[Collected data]
◇ ◇ ◇ ◇ ◇ ◇ ◇
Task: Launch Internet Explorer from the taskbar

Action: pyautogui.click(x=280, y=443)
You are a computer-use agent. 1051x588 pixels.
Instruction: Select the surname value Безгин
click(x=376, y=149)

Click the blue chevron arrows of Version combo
◇ ◇ ◇ ◇ ◇ ◇ ◇
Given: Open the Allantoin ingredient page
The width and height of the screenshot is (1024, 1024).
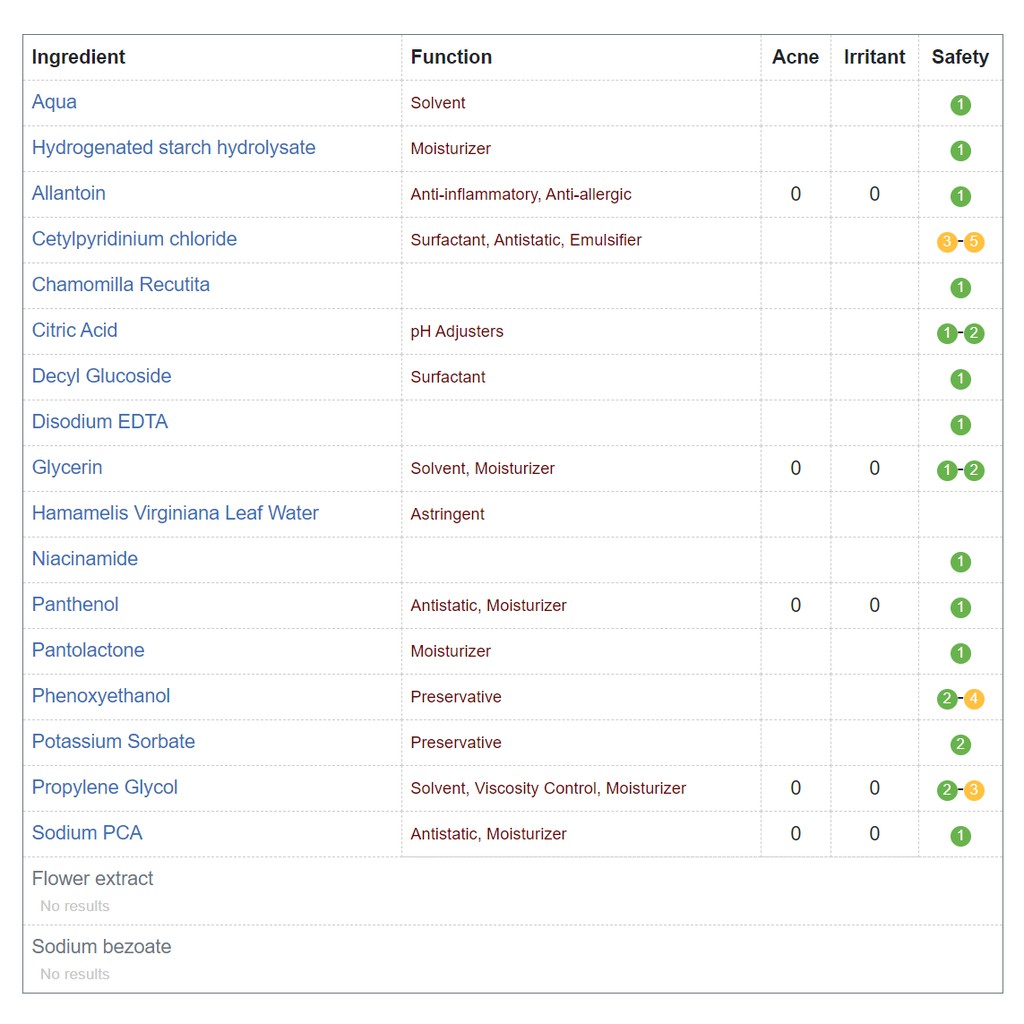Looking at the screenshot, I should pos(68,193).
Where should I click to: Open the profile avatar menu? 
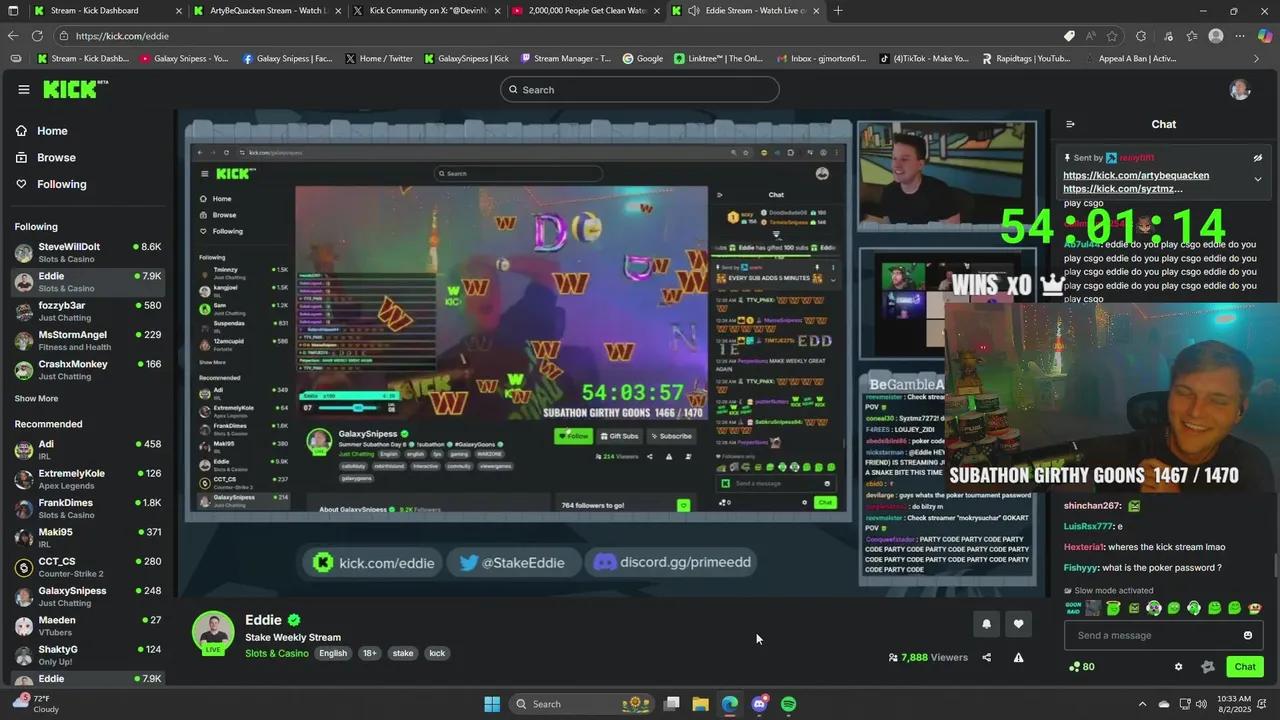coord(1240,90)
◇ ◇ ◇ ◇ ◇ ◇ ◇
What to produce:
Taking the entries above, restate exactly those lines that fall between the line with "Instruction: Select the surname value Безгин" and the line with "Click the blue", keeping both of those lines too.

Answer box:
Instruction: Select the surname value Безгин
click(x=376, y=149)

Click the blue chevron arrows of Version combo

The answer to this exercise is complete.